■ **DATASET RECORDS**
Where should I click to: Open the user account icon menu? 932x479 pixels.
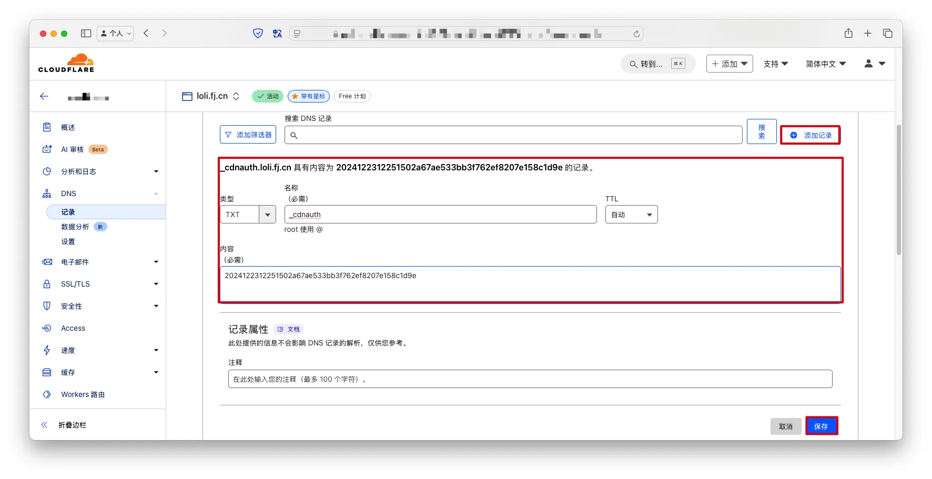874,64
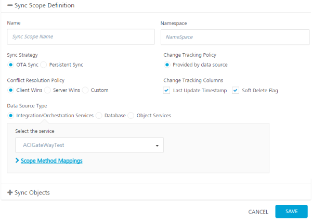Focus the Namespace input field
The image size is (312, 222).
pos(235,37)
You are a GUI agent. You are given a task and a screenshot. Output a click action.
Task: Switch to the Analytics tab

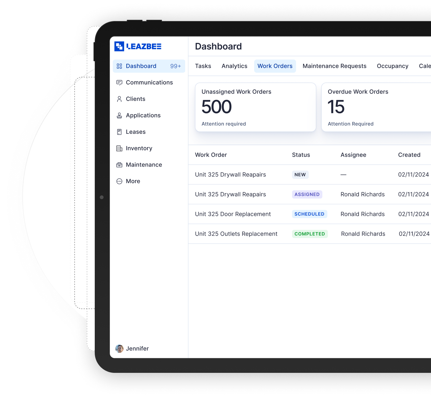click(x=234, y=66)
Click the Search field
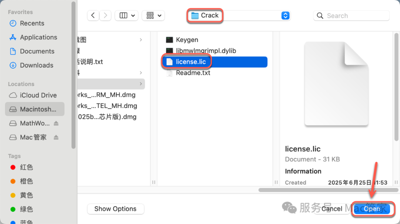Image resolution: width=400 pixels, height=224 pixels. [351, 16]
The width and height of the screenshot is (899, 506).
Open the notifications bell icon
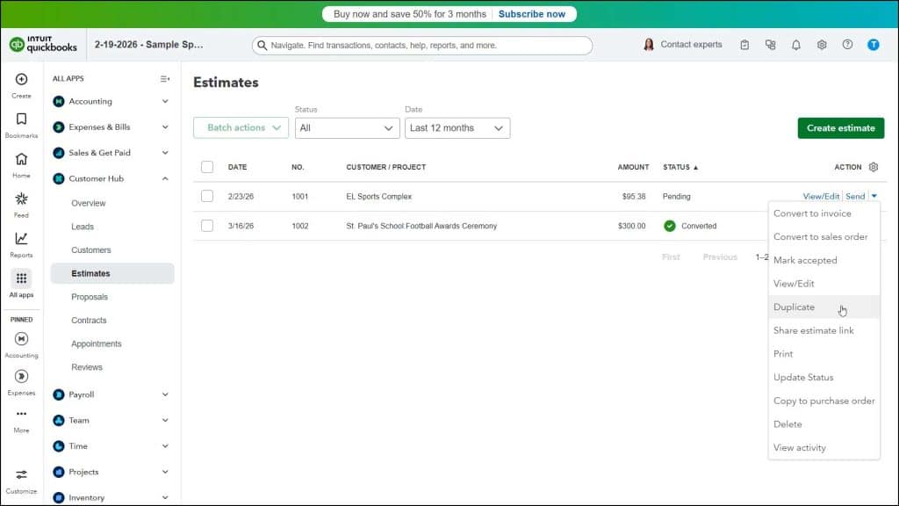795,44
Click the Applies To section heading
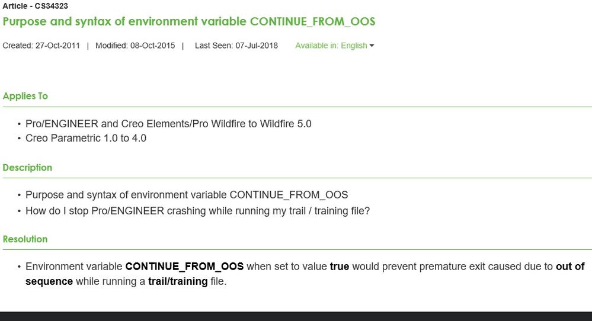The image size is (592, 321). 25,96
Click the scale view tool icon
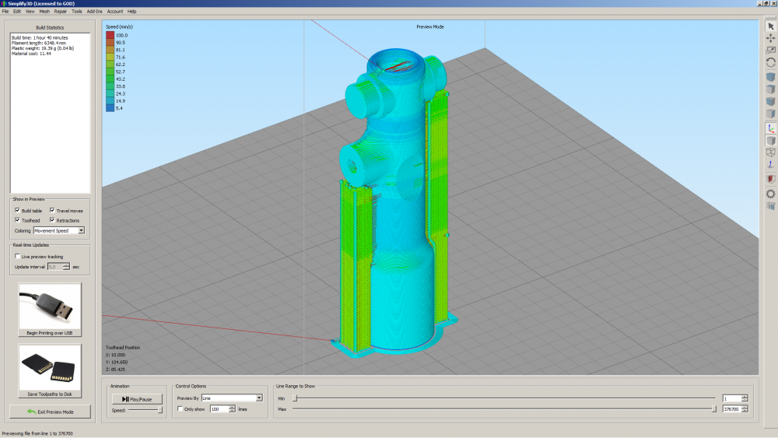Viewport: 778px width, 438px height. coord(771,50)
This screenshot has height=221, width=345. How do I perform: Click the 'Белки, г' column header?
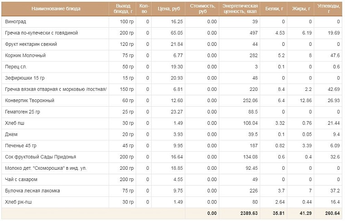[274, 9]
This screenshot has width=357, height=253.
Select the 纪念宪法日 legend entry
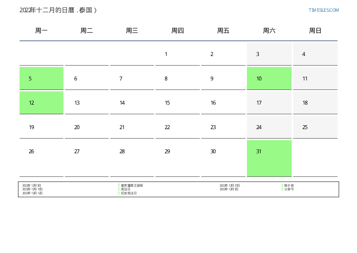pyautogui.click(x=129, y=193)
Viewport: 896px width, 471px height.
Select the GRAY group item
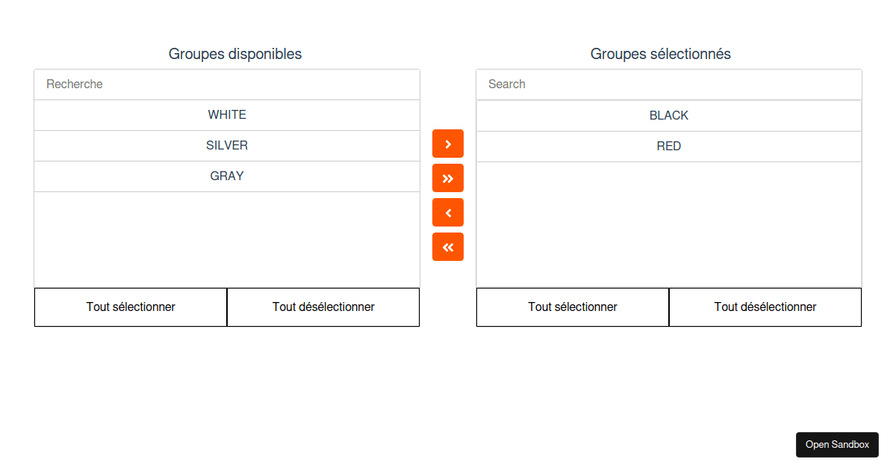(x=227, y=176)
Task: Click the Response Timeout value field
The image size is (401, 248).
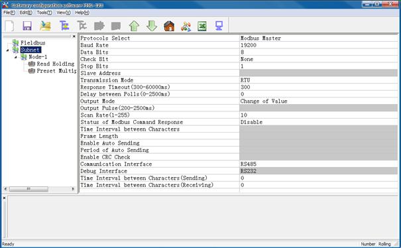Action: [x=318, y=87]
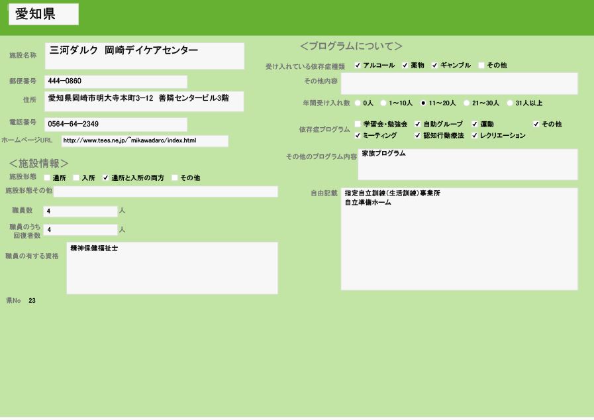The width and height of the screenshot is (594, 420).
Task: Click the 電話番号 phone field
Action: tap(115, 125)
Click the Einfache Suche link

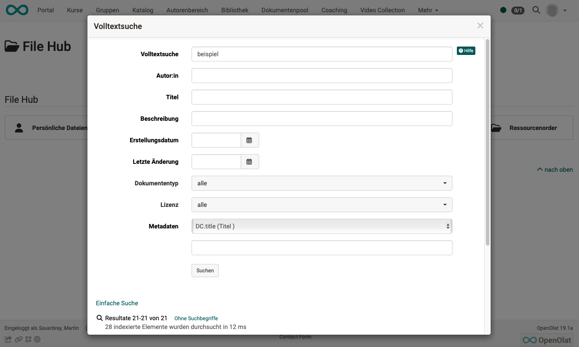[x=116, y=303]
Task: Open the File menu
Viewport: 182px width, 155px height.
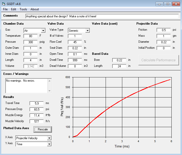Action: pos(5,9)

* * *

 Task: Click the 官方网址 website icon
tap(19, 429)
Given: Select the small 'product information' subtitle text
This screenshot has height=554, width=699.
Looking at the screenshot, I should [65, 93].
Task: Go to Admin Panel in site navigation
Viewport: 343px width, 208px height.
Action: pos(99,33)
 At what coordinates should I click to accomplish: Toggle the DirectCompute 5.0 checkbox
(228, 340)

■ **DESCRIPTION OF THE TASK**
Output only the stretch above from the line with "Click the scale view tool icon" through the line with "Task: Click the Response Timeout value field", reproduced exactly. Exclude pictures.

■ **SOLUTION FOR THIS TASK**
Click the scale view tool icon
Viewport: 778px width, 438px height. coord(771,50)
This screenshot has height=221, width=345. How do I perform: Click the 'Белки, г' column header?
[274, 9]
This screenshot has width=357, height=253.
Select the 纪念宪法日 legend entry
pyautogui.click(x=129, y=193)
Viewport: 896px width, 471px height.
Select the GRAY group item
(x=227, y=176)
Task: Click the Response Timeout value field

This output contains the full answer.